子どもを支援している方々への研修プログラムを開発中です

子どもを支援している方々への研修プログラムを開発中です

Pocket
LINEで送る

子どもたちに日々かかわっておられる方々に、子どもの権利についてより理解を深めてもらおうと研修プログラムを開発しています。2022年4月から10月までに計6回の研修会を開催し、15団体にヒアリングを行い、研修プログラムの概要を12月に開催される子どもの権利条約フォーラムin那覇/沖縄で発表します。

全国で子ども食堂や子どもの居場所が増えています

子どもの貧困への支援策として子ども食堂、子どもの居場所、学習支援などが全国で広まっています。2016年には319か所だった子ども食堂が、2021年には6000か所以上あると報告されています。その多くが地域の人たちの善意によって、地域のニーズに応じてさまざまな形で運営されています。

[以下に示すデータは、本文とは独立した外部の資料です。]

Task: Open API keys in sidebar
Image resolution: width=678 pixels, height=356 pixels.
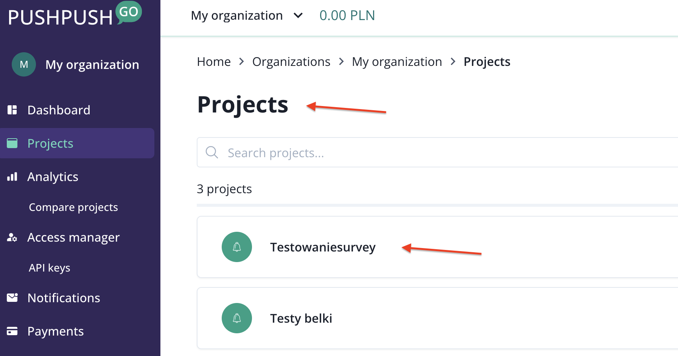Action: [x=50, y=268]
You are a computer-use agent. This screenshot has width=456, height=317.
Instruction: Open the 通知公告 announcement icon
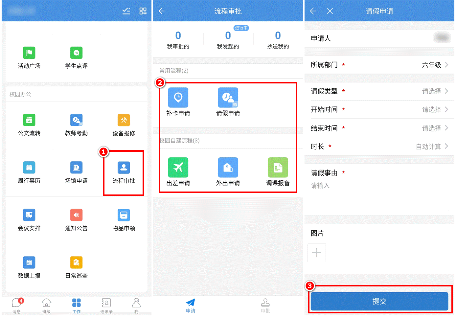[76, 215]
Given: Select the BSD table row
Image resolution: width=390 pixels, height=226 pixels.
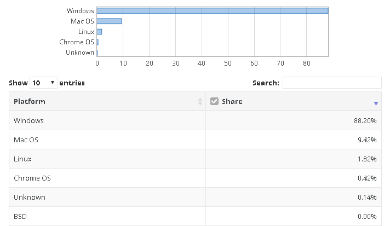Looking at the screenshot, I should tap(195, 216).
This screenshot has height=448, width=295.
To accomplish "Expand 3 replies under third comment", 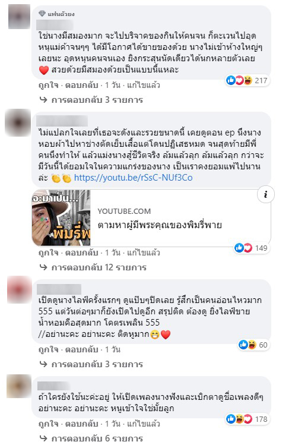I will point(91,364).
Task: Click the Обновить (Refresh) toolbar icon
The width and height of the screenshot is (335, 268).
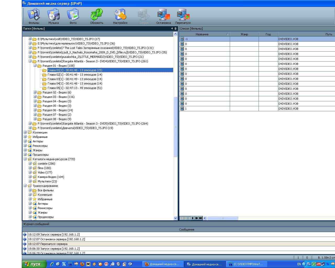Action: coord(97,16)
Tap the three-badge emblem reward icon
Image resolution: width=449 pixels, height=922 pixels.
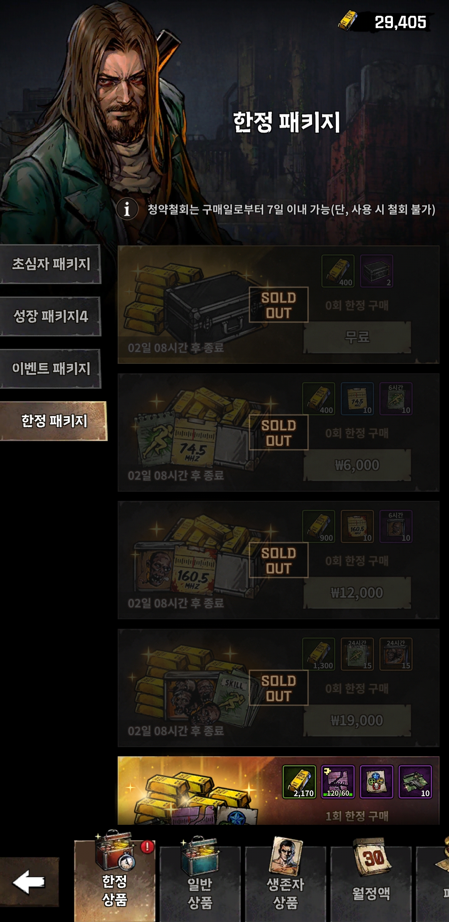[x=377, y=782]
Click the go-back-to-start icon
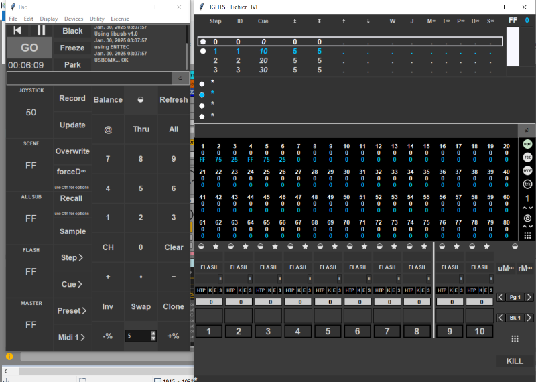 click(17, 30)
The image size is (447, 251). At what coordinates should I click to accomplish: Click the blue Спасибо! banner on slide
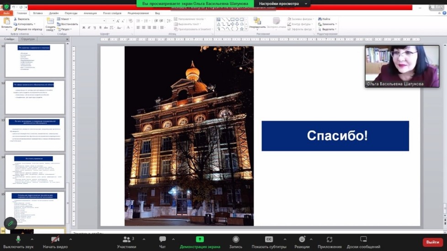335,136
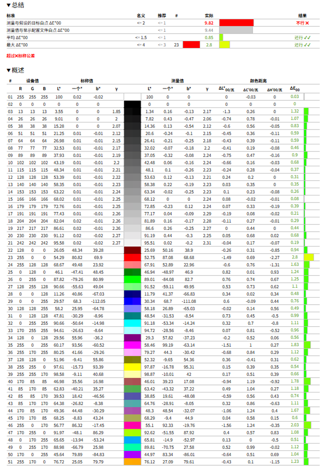Collapse the 总结 section triangle
The image size is (327, 466).
tap(9, 5)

重要なのは、子どもたちが安全・安心に過ごせる場であることです。そのためには、子どもの権利についての理解が役立ちます。しかし、セーブ・ザ・チルドレン・ジャパンさんが実施した調査では、国連子どもの権利条約ついて約4割のおとなは「聞いたことがない」と答え、「内容までよく知っている」と答えた学校の先生は約5人に1人でした。子どもたちとのかかわりが普段あまりない人たちの間では、この数字はもっと低いかもしれません。おとなが子どもの権利について知る機会が、少ないのだろうと考えられます。

子どもの権利についてもっと知ってもらおう

子ども食堂や子どもの居場所が増えている一方で、子どもの権利は広く普及していないという現状があります。そこで、子どもたちにかかわっている人たちに、子どもの権利について知ってもらおうという想いから、研修プログラムをつくることになりました。

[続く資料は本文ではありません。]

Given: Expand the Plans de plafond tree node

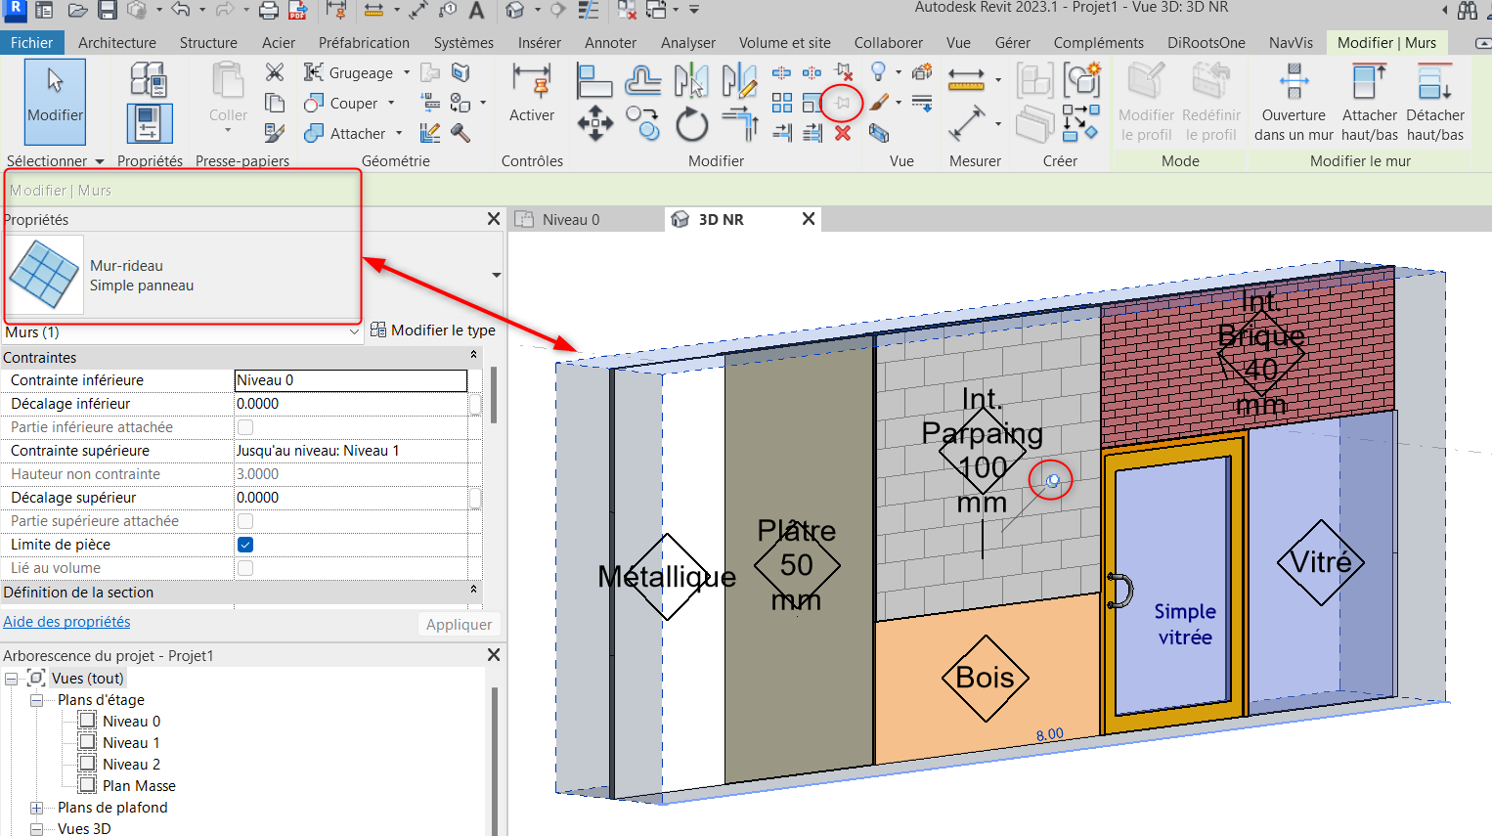Looking at the screenshot, I should 36,808.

2022年1月から、大和証券グループ未来応援ボンド こども支援団体サステナブル基金から助成していただいて、以前から連携している沖縄青少年自立援助センターちゅらゆいさんと一緒に活動を開始しました。沖縄県では、4人に1人の子どもが貧困状態にあり、子ども食堂が急増しています。子ども食堂がある小学校区の割合は全国で最も高く48%となっています。

研修会を開催しました

「子どもと若者のセーフガーディング最低基準のためのガイド」表紙

「子どもと若者のセーフガーディング入門」(4月12日@オンライン)

国際協力を行っているNGOが中心となって、「子どもと若者のセーフガーディング最低基準のためのガイド」を2020年に作成しました。そのメンバーだったACEの成田由香子から、セーフガーディングの考え方や取り組み方を紹介し、各団体でポリシーやガイドラインを作成する際に参考となるようなリスク分析のワークショップも行いました。

【参考】
「ACE子どもと若者のセーフガーディング・ポリシー」および「ACE子どもと若者のセーフガーディングに関する行動規範」(付属文書)

 

「~非暴力コミュニケーション(NVC)から学ぶ~自分も相手も尊重する関係性を築く」(6月21日@東京、7月5日@沖縄、9月12日@オンライン)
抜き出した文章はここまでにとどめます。